Adding a new type of action is simple:

1. Create an action function:
	void action_MYACTION(string message, mapping rc, string 
          ip, int port, void|int standdown), 
   where

   * message contains a message stating why the action was triggered
   * rc contains all the keyword bindings from the configuration file
   * ip is the ip/hostname of the failing server
   * port is the port number of the failing server

   * standdown is 0 or void if the Watchdog has just reached the
     corresponding alert level, and 1 if it has left the alert level
     and gone back to the normal state.


2. Choose an abbreviation used to specify this action in the
   configuration file.

3. Add a case to the switch statement in the function get_function,
   that returns the new action function.

INTERVAL 

The interval is the time span between two probings. After each interval the Watchdog will check the server and raise the alert mode if appropriate. 

LOGGING

The Watchdog logs its activities in a log file. By default, this file
is called doglog and is placed in the start directory. However, by
changing the value of the define LOGFILE in the script, another path
to the file may be specified.

A log entry consists of a time stamp and a message. The message should
never contain the sequence "\n[".

CONFIGURATION

Configuration is done via the configuration file. This file is by
default called dog.rc and placed in the start directory, but by
changing the defines RCDIR and RCFILE in the script, another place and
name for the file can be specified.  Each line holds one or zero
keyword-value bindings. Keywords are separated from values by
whitespace. Example: server www.caudium.net

This binds the keyword server to the value www.caudium.net. Keywords are
case independent, values are not. In addition to the original keyword
set, any new keywords that are needed can be added at will.
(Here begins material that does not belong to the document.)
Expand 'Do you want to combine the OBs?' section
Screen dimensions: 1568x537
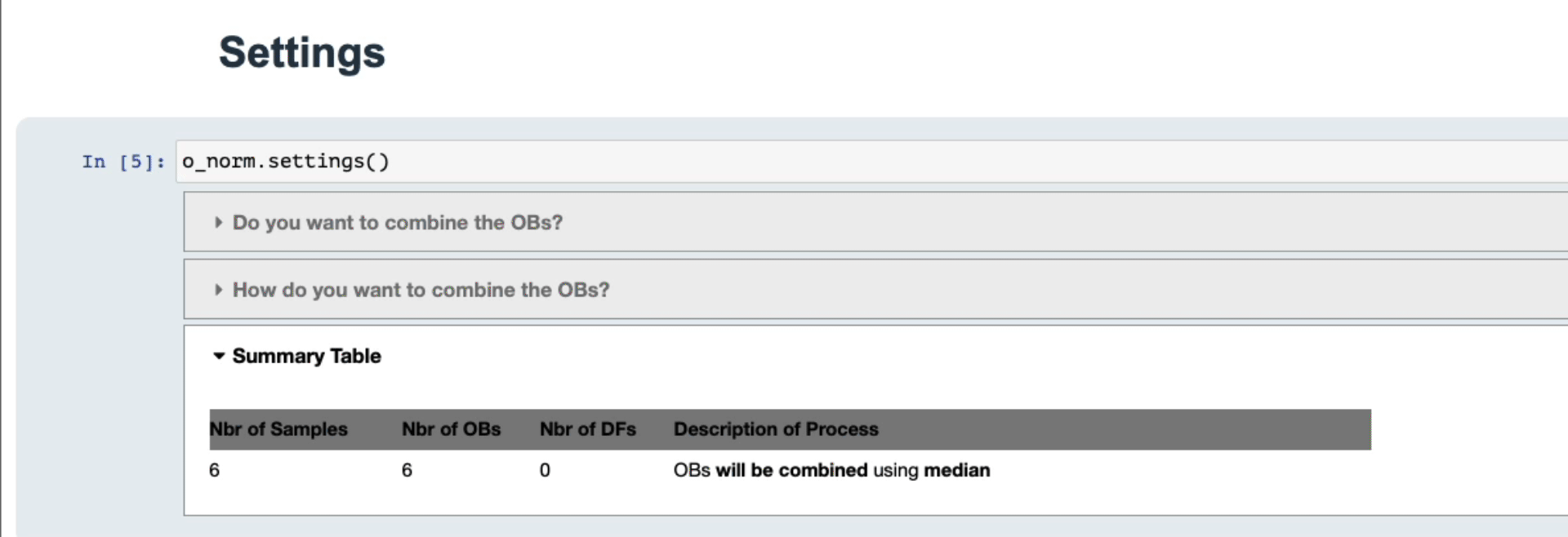tap(397, 222)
Appendix A contains the original set of keywords and their meanings.

RUNNING THE WATCHDOG

Before the Watchdog can be started, some requirements must be fulfilled:

* Pike must be installed. The path to the Pike binary must be
  hardcoded into the first line of the Watchdog script.

  The Watchdog is written to work with the Pike included in the Caudium 
  installation, but should run well on any modern version of Pike.
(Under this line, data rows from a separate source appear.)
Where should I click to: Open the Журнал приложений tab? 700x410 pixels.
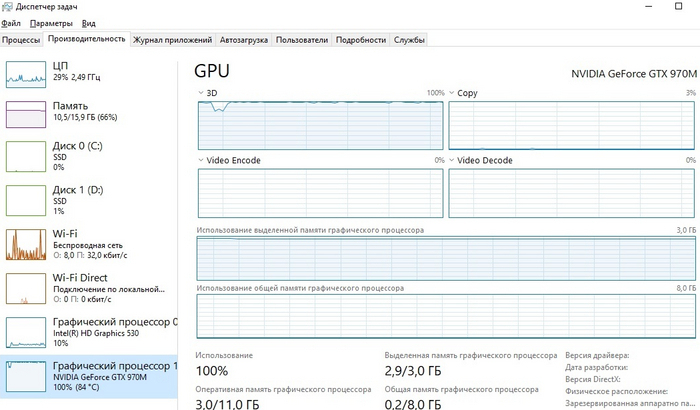coord(173,40)
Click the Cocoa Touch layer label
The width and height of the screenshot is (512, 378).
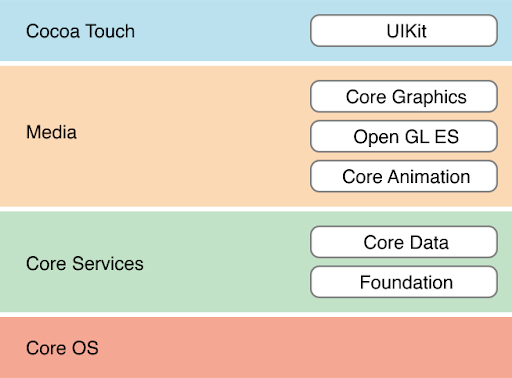coord(80,31)
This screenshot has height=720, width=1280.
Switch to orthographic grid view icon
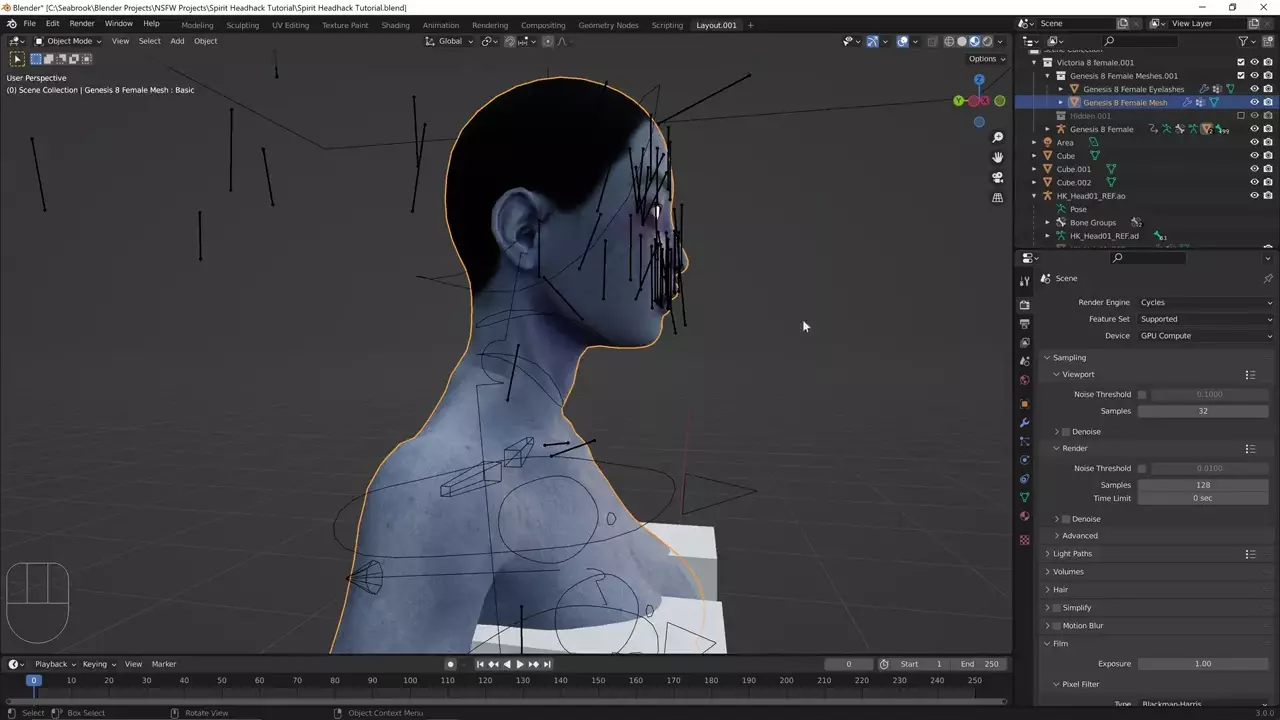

* A configuration file, as mentioned in the section Configuration, has
  to be present.

* The Watchdog process must have write permission in the directory
  containing the log file, which was mentioned in the section
  Logging. However, since the Watchdog most often will be run as root
  for reasons mentioned below, this will seldom be a problem. :)

After making sure that all requirements are met, the Watchdog can be
started with the command ./watchdog.pike --pid_file=pid_path 
  --log_dir=log_path --config_dir=config_path.

If the Watchdog should be able to restart the server, it has to be run as 
root or the user that started the server.

APPENDIX A: KEYWORDS

Keyword		Value

File		Mount point for file to fetch. See Appendix B for details.
Interval	Interval between checks in seconds. 
		Recommended value: 15 - 45

ReadTimeout	How long in seconds before the Watchdog should time out in
		an attempt to read data.
 		Recommended value: 5 - 15

ConnectTimeout	How long in seconds before the Watchdog should time out a 
		connection.  
		Recommended value: 3 - 10

AdminEmail	Email address of the administrator. Needed for mail 
		notification.

lowtime		How many failures there should be before the Watchdog
		enters low alert mode. In this case one.

low_action	The action that should be executed when the Watchdog
                enters low alert mode. In this case, to mail the
		administrator a report (y -> Yell for admin).

hightime	How many failures there should be before the Watchdog
		enters high alert mode. In this case three.

high_action	The action that should be executed when the Watchdog
                enters high alert mode. In this case, to restart the
                server and to kill off any processes hogging the port,
                if possible (r -> restart).